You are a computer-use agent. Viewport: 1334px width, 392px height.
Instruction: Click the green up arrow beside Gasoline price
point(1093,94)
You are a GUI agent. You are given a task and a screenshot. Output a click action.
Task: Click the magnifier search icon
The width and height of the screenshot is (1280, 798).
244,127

...

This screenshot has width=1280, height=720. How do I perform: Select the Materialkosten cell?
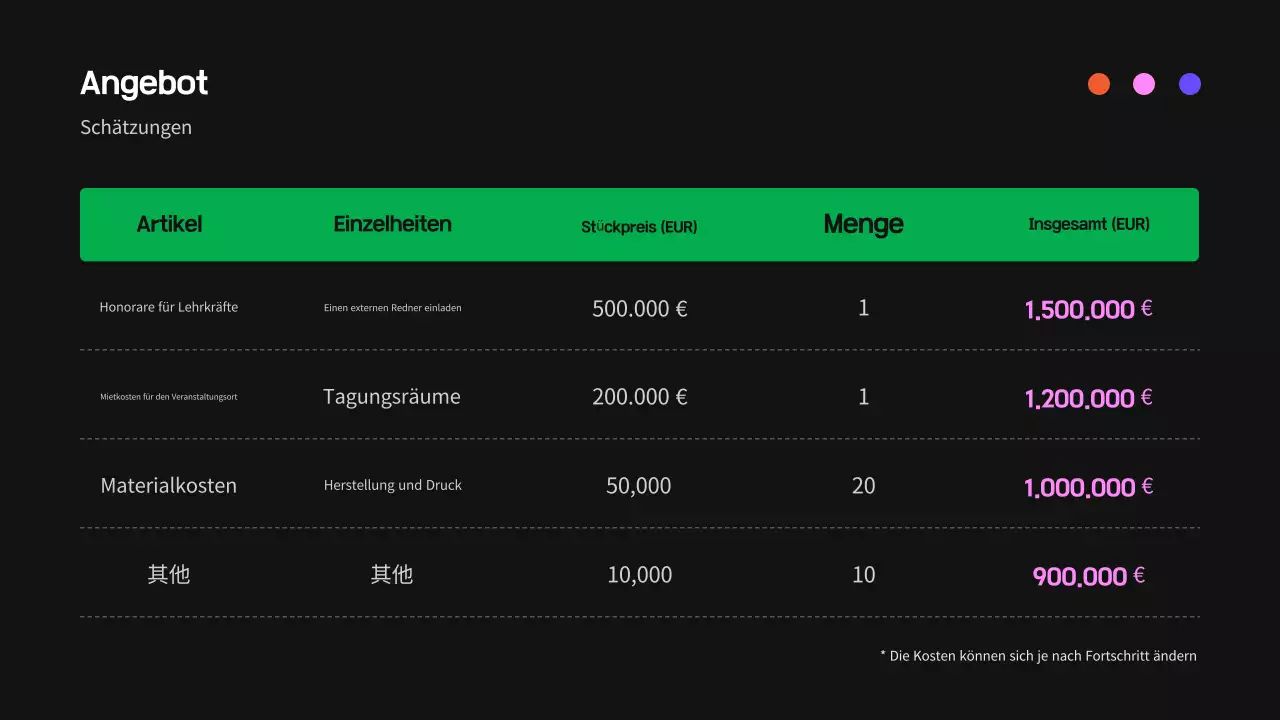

---

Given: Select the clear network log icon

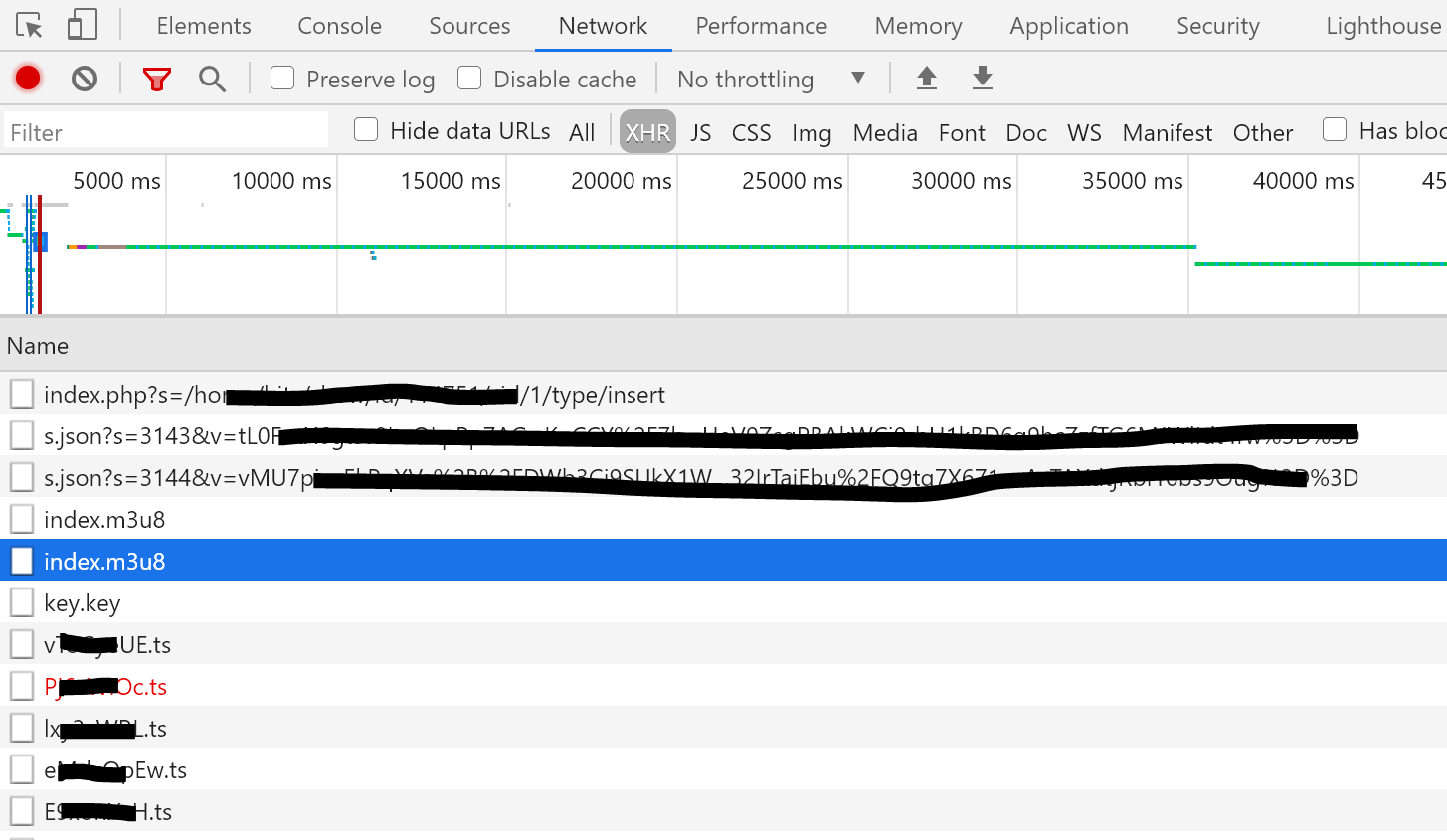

-- PROBLEM DESCRIPTION --
In the data above, retype exactly and only the lines between the one holding "You are a computer-use" and the one holding "Task: Click the magnifier search icon", inclusive.

-- EXERCISE SOLUTION --
You are a computer-use agent. Viewport: 1334px width, 392px height.
Instruction: Click the green up arrow beside Gasoline price
point(1093,94)
You are a GUI agent. You are given a task and a screenshot. Output a click action.
Task: Click the magnifier search icon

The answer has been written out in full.